Pilzkanone (Zeichnung): Mit osmotischem Druck verschießt der Fruchtkörper seine Sporen

In kleinem Maßstab hat der Luftwiderstand einen größeren Einfluss als die Erdanziehungskraft. "Um ein Gefühl dafür zu bekommen, blasen Sie einen 15 Zentimeter großen Ballon auf und werfen Sie ihn mit aller Kraft", schlägt Vogel vor.

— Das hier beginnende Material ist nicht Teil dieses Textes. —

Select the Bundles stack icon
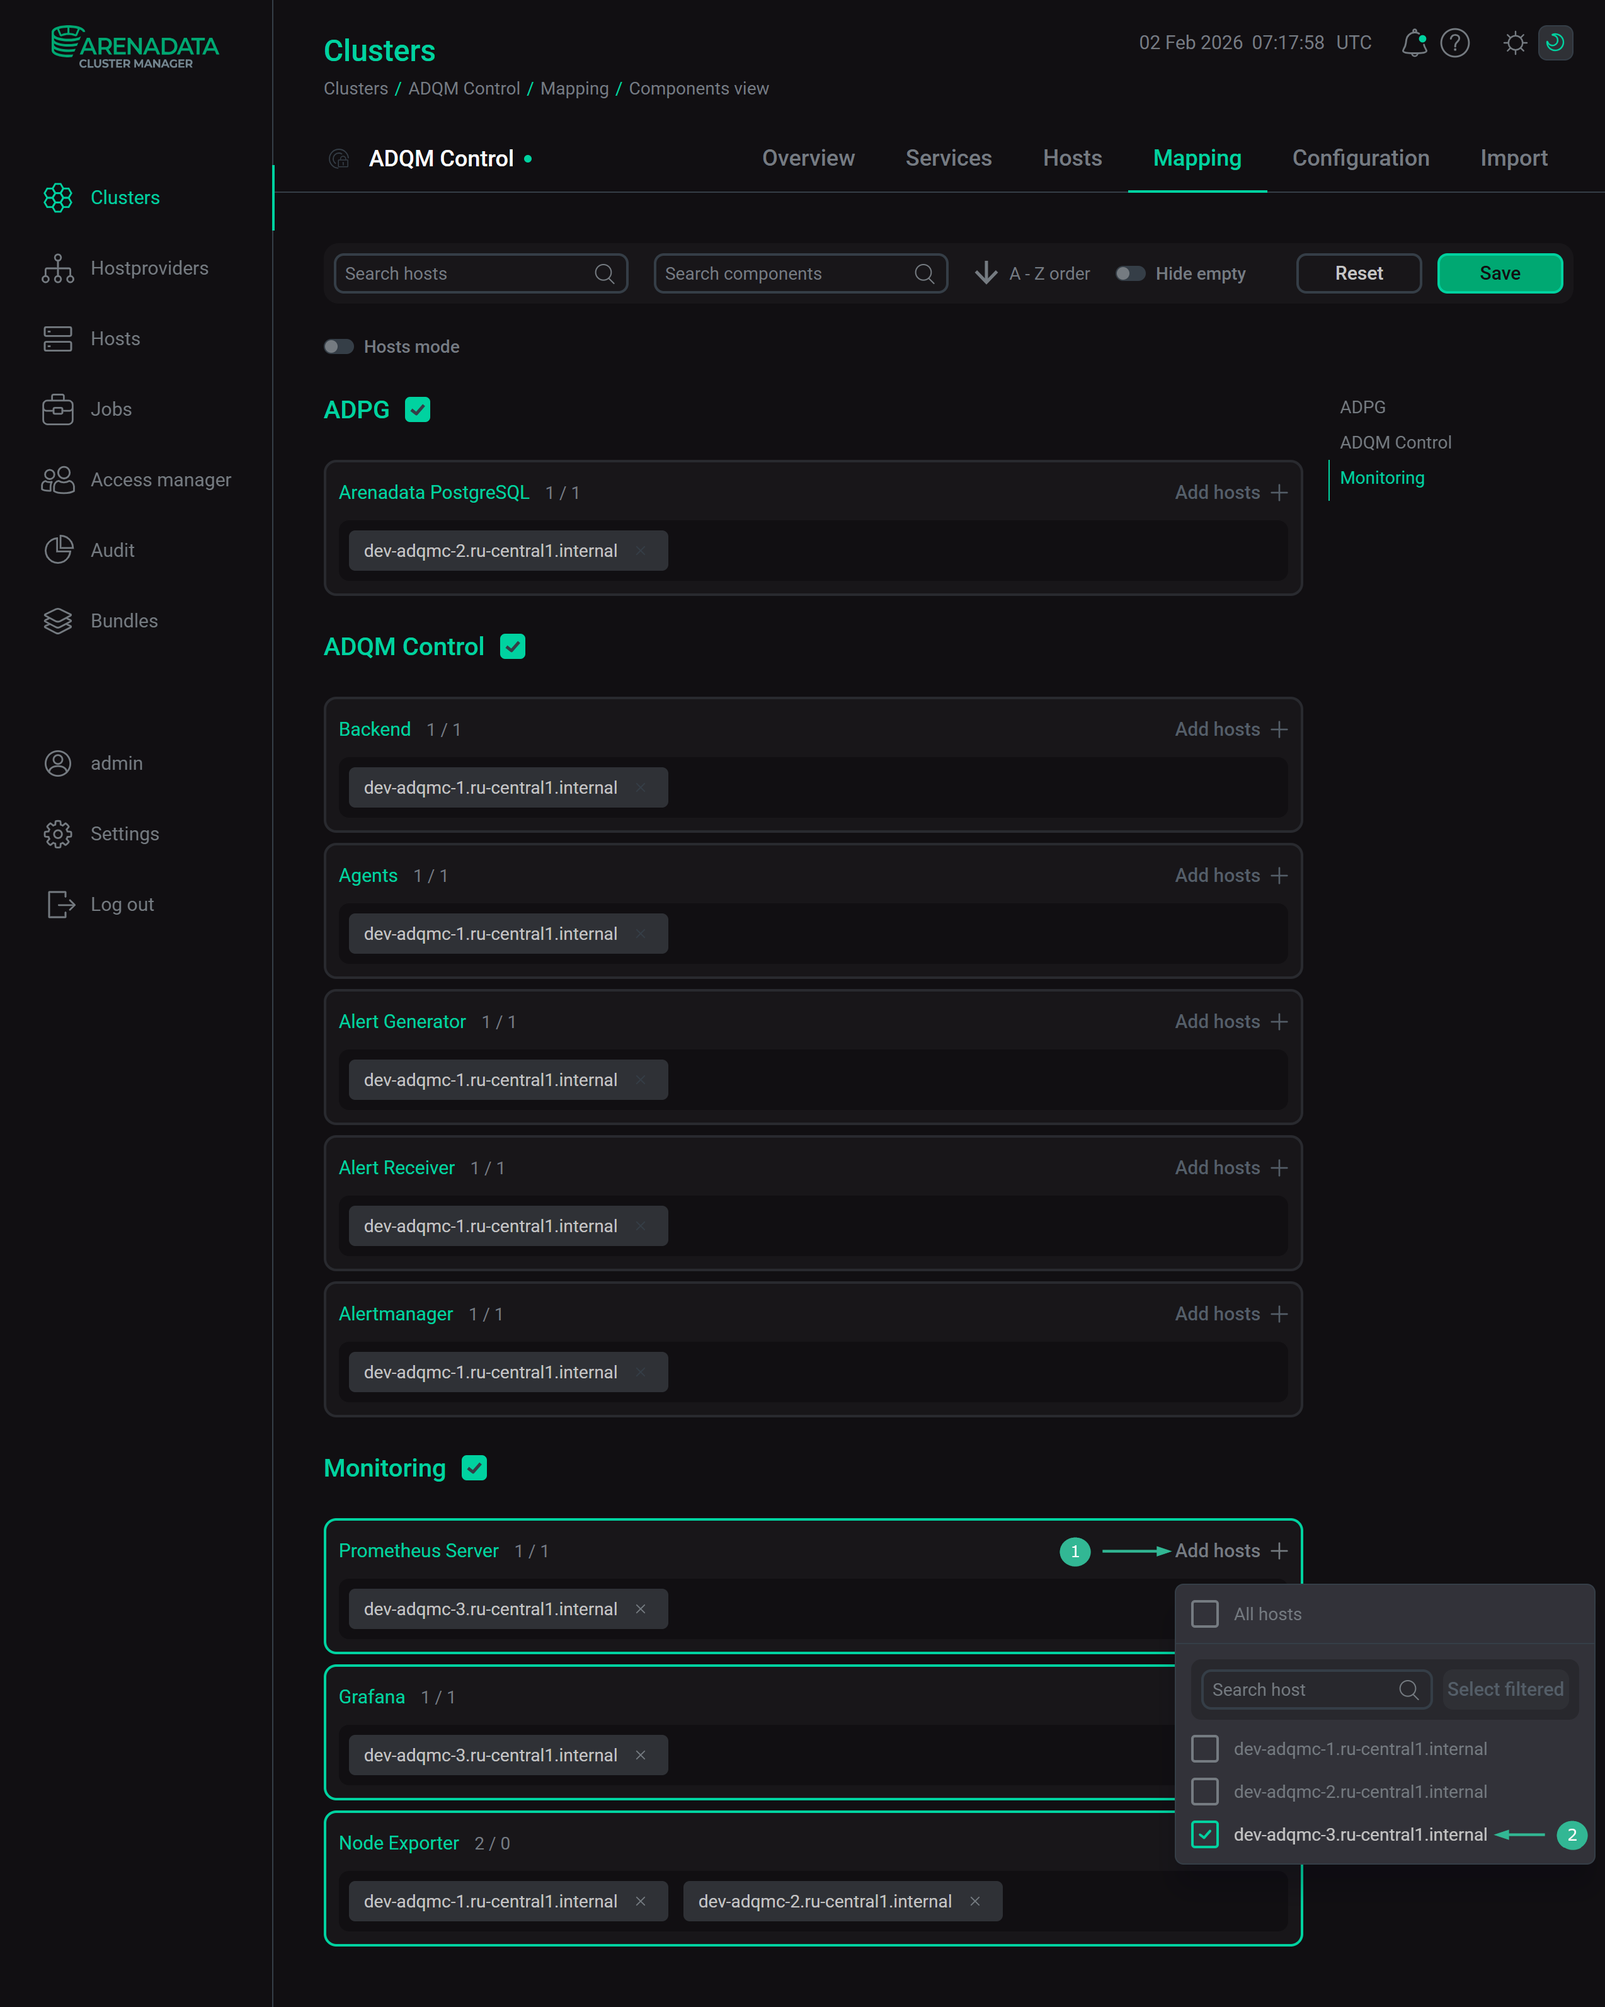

Um die außerordentlich kleinen Sporen überhaupt fortzuschleudern, muss der Maispilz deshalb einen besonders hohen Druck aufbauen.

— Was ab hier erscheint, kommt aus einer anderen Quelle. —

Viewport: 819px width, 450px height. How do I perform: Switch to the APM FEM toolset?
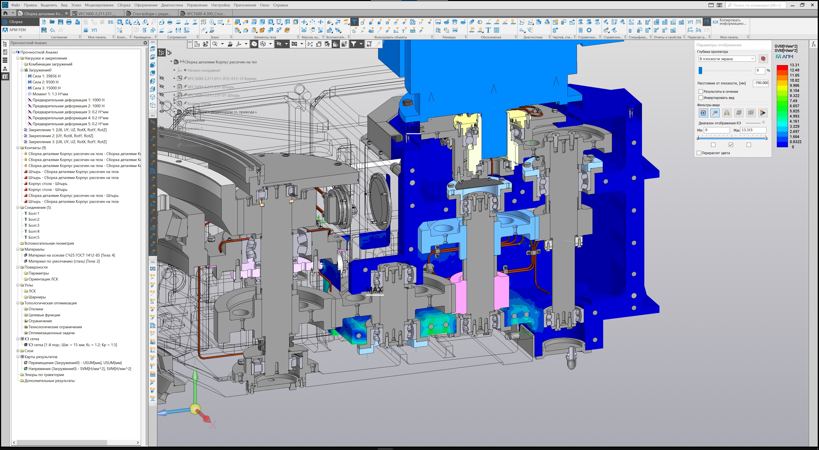pyautogui.click(x=17, y=30)
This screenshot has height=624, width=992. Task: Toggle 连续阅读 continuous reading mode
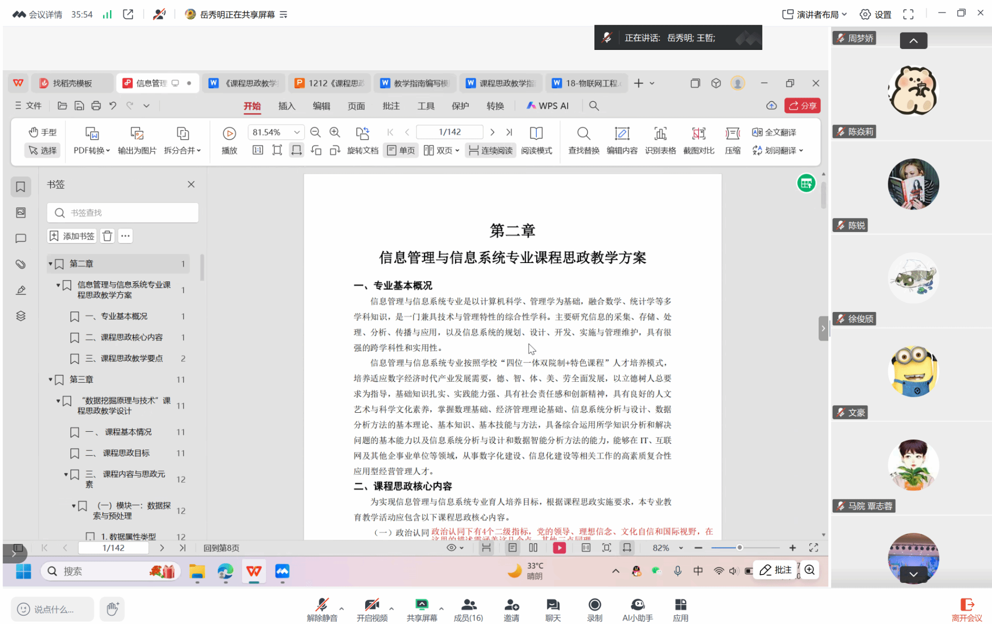(x=491, y=151)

Nach den Erkenntnissen der Forscher entsteht dieser Druck direkt im Fruchtkörper der Pilz-Kanone, also da, wo die Sporen sitzen. Durch Flüssigkeit, die durch die Zellmembrane fließt, um die Salzkonzentration innerhalb und außerhalb der Zelle auszugleichen, baut sich der sogenannte osmotische Druck auf. Wahrscheinlich bewirkten die Kalium-Ionen in der Flüssigkeit die hohe Schubkraft des Maispilzes, vermuten die Wissenschaftler.

Um die Sporen noch weiter zu verschießen, ist außerdem der Abschusswinkel extrem flach, fast horizontal. Denn der ideale Winkel von 45 Grad bringt nur dann Vorteile, wenn der Luftwiderstand zu vernachlässigen ist. In der Mikrowelt der Pilze kommt es aber genau darauf an. Zwar gibt es so nahe an der Erdoberfläche so gut wie keine Luftbewegung. Der Getreidepilz muss seine Sporen jedoch so weit wie möglich vom Fruchtkörper fortschleudern, damit die Sporen vielleicht doch von einer Windbö erfasst und weit verbreitet werden.